Rushnara Ali goes for deputy Labour leader
Rushanara Ali is entering the contest to be deputy Labour leader, with a pledge to target former supporters who have switched to UKIP.
She becomes the sixth Labour MP to declare that they want to succeed Harriet Harman in post.
Ali told 5 live's Pienaar's Politics: "We should be radical and imaginative. What have we got to lose?"
"I'm going to start with going after UKIP voters who left Labour. We have to talk to people who rejected us."
Asked how that would work with voters who have problems with multi-culturalism, she said: "I grew up in a working-class community. Some of my neighbours were not very friendly.
'Being an outsider'
"I'm used to rejection so I think I have something to offer... I know what it feels like to be an outsider trying to get in... I think a lot of our voters feel like that - that they just couldn't get through to us."
Asked who she would back for leader, Ali says: "I'm going to meet every single one of them. I will reserve my right to use my nomination powers to help someone struggling in the race get what they need to stand."
She says Keith Vaz and Tristram Hunt are two MPs who have said they would back her bid.

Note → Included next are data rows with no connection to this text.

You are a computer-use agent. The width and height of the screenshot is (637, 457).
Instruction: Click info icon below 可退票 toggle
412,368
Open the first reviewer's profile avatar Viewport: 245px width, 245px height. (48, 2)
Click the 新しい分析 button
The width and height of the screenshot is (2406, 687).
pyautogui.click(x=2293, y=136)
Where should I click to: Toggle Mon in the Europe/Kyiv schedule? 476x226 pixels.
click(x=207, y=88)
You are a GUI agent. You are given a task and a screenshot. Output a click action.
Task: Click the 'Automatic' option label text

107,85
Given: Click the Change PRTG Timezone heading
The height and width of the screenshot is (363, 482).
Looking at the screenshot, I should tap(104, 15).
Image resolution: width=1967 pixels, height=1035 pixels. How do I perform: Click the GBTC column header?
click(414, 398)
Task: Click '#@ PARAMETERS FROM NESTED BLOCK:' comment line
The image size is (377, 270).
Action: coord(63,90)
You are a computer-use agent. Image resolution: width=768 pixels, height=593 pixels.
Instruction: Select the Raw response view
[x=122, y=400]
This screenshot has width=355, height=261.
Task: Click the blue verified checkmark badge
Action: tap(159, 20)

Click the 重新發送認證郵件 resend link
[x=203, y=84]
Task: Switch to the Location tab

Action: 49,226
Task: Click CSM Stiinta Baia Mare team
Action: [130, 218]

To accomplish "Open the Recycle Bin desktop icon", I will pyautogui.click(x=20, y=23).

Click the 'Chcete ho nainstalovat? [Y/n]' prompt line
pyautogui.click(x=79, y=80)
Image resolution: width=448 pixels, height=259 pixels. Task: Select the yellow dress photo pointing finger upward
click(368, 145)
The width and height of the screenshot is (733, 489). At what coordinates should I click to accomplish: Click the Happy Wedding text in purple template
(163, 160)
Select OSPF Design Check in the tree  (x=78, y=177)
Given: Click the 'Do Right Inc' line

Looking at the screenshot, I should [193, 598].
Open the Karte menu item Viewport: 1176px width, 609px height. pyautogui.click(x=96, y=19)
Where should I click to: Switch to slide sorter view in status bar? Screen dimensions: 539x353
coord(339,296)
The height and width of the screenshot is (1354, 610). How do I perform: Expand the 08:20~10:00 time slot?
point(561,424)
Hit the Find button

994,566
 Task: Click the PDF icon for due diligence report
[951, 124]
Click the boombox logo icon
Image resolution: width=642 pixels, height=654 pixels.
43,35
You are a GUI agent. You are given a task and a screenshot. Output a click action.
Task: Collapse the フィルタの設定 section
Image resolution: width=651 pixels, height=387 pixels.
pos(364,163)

The other declared candidates for deputy leader are Stella Creasy, Tom Watson, Ben Bradshaw, Angela Eagle and Caroline Flint.
The candidates for Labour leader are Andy Burnham, Yvette Cooper, Mary Creagh and Liz Kendall.
Earlier on Sunday former deputy Labour leader Lord Prescott told the Sunday Mirror he would be backing Andy Burnham for leader.
And Harriet Harman told the Andrew Marr Show that the leadership contests must not just be about who the best leader was, but what direction the party should take.
She said it would be "quite wrong" for Labour to "minimise the scale of our defeat", especially given that it came despite a "lack of love for the Tories".
Harman also said she thought that either the leader or deputy leader positions must be filled by a woman, saying she had never been a fan of all-male leadership teams.
She also said that hundreds of thousands of people who voted Labour "but would never join the party" would be able to vote in the leader and deputy leader elections - something welcomed on the same programme by former David Cameron adviser Steve Hilton.
Hilton, who added that he had been a long-time fan of Ms Harman's work on gender equality, said it was important to get more people involved in politics.